Uma das ilações que podemos extrair de tudo o que ficou dito é que o terreno
dos direitos, ou a busca do seu racional, se constitui, de facto, num campo de
encontros e desencontros teóricos, num campo essencialmente contestado (ver
Donnelly, 2003; Estêvão, 2012a, 2015) ou contestável, no que respeita
concretamente à sua natureza, à sua estrutura, à sua justificação e à sua
origem.
Esta vulnerabilidade dos direitos, por mais compreensível que seja em termos
teóricos (não apenas pela biologia mas também pela contingência social e
histórica dos seres humanos), torna-se, no entanto, particularmente propícia às
investidas do mercado e à posição ajoelhada que muitos assumem, como adoradores
de novos bezerros de oiro, com outras promessas e outros paraísos. Daí que este
balancear entre a lógica da Ágora e a lógica do mercado ao nível dos direitos
não deixe de acentuar faticamente alguma (a)normalidade dos próprios direitos e
a tendência para se construírem em seu redor algumas fantasias.
Justiça social em termos anormais
A justiça parece organizar parte significativa do pensamento sociológico,
político e filosófico contemporâneo. Na verdade, ela tem fascinado os
pensadores do mundo inteiro, desde a civilização greco-latina até à atualidade,
embora, naturalmente, com perspetivas e acentuações diversificadas.
Deste modo, e no que diz respeito aos nossos tempos, a questão da justiça
tornou-se de facto numa questão central no pensamento não apenas jurídico, mas
também filosófico, ético-político e sociológico, embora a tonalidade
prevalecente em termos do pensamento dominante tenda a ser uma justiça
utilitarista, individualista e, por vezes, uma justiça terapeutizada ou
refratada por soluções terapêuticas e psicológicas à vulnerabilidade humana e
social (ver Ecclestone & Goodley, 2014).
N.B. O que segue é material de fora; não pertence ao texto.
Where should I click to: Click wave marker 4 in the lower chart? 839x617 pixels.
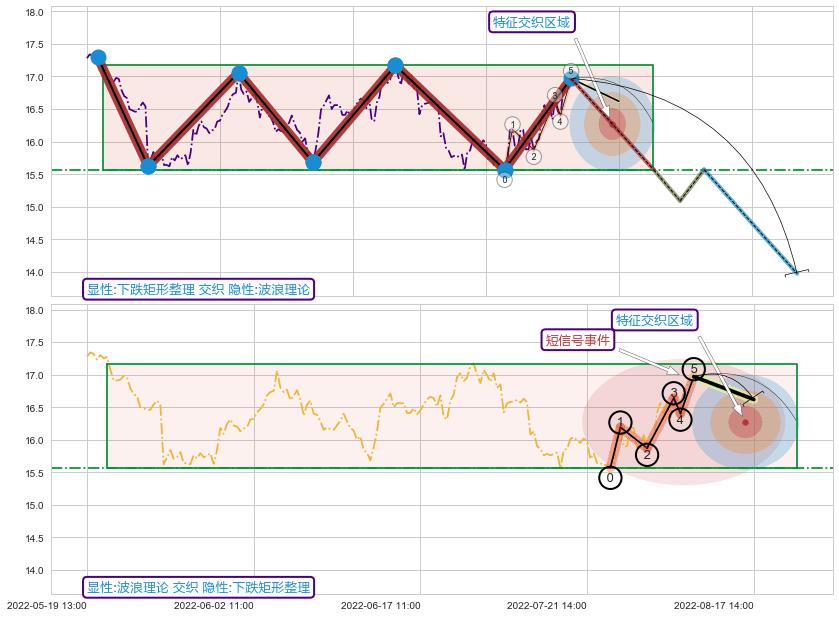coord(680,419)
Então, a justiça social
originária, de radical mais crítico, deixou de ter que ver com redistribuição
ou com o processo de implicação e responsabilização social que reafirma a nossa
ligação e nos move como um coletivo solidário, passando a apresentar-se
simplesmente como justiça, sem qualquer adjetivação, mas sempre pronta a
assumir novas intencionalidades (até porque, como Hayek - um dos
expoentes do pensamento neoliberal - defendera já, a "expressão
'justiça social' não pertence à categoria do erro, mas à do
absurdo" [1985, p. 98]).
Uma outra perspetiva, congruente com a racionalidade de mercado, vê a justiça
como um dos fatores que contribui eficientemente para o equilíbrio das trocas
comerciais e para a manutenção do equilíbrio da balança social que a mulher de
olhos vendados (representação habitual da justiça legal) sempre ostenta,
assegurando, talvez não por excesso de visão, mas antes por excesso de
cegueira, o princípio de dar a cada um o que lhe pertence ou o que é merecido.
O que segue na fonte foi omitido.